- _WRITTEN TASK_
Copy every one of the following lines exactly, without changing anything.

Entries from a dataset
......
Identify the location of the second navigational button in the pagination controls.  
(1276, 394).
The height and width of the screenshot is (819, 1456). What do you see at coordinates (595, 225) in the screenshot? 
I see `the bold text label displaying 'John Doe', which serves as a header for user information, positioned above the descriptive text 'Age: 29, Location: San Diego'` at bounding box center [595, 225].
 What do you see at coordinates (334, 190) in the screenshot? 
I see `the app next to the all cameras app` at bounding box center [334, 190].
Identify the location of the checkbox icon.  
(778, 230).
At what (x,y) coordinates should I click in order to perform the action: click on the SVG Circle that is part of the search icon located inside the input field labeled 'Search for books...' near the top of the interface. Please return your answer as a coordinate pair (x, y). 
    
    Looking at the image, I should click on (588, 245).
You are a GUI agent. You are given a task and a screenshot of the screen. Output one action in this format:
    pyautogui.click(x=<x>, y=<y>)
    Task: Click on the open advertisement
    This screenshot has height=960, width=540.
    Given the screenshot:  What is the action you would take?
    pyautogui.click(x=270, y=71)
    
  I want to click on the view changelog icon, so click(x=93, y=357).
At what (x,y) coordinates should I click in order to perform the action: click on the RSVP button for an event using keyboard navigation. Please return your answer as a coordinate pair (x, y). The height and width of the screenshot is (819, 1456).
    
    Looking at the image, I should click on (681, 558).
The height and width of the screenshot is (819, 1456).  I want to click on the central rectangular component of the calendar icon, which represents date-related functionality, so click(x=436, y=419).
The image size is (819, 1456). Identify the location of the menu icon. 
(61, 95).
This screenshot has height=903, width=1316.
......
- _SOLUTION TO THIS TASK_
Identify the location of the second navigational button in the pagination controls.  
(1276, 394).
The height and width of the screenshot is (819, 1456). What do you see at coordinates (595, 225) in the screenshot? 
I see `the bold text label displaying 'John Doe', which serves as a header for user information, positioned above the descriptive text 'Age: 29, Location: San Diego'` at bounding box center [595, 225].
 What do you see at coordinates (334, 190) in the screenshot? 
I see `the app next to the all cameras app` at bounding box center [334, 190].
Identify the location of the checkbox icon.  
(778, 230).
At what (x,y) coordinates should I click in order to perform the action: click on the SVG Circle that is part of the search icon located inside the input field labeled 'Search for books...' near the top of the interface. Please return your answer as a coordinate pair (x, y). 
    
    Looking at the image, I should click on (588, 245).
You are a GUI agent. You are given a task and a screenshot of the screen. Output one action in this format:
    pyautogui.click(x=<x>, y=<y>)
    Task: Click on the open advertisement
    This screenshot has height=960, width=540.
    Given the screenshot:  What is the action you would take?
    pyautogui.click(x=270, y=71)
    
  I want to click on the view changelog icon, so click(x=93, y=357).
At what (x,y) coordinates should I click in order to perform the action: click on the RSVP button for an event using keyboard navigation. Please return your answer as a coordinate pair (x, y). The height and width of the screenshot is (819, 1456).
    
    Looking at the image, I should click on (681, 558).
The height and width of the screenshot is (819, 1456).  I want to click on the central rectangular component of the calendar icon, which represents date-related functionality, so click(x=436, y=419).
The image size is (819, 1456). Identify the location of the menu icon. 
(61, 95).
This screenshot has height=903, width=1316.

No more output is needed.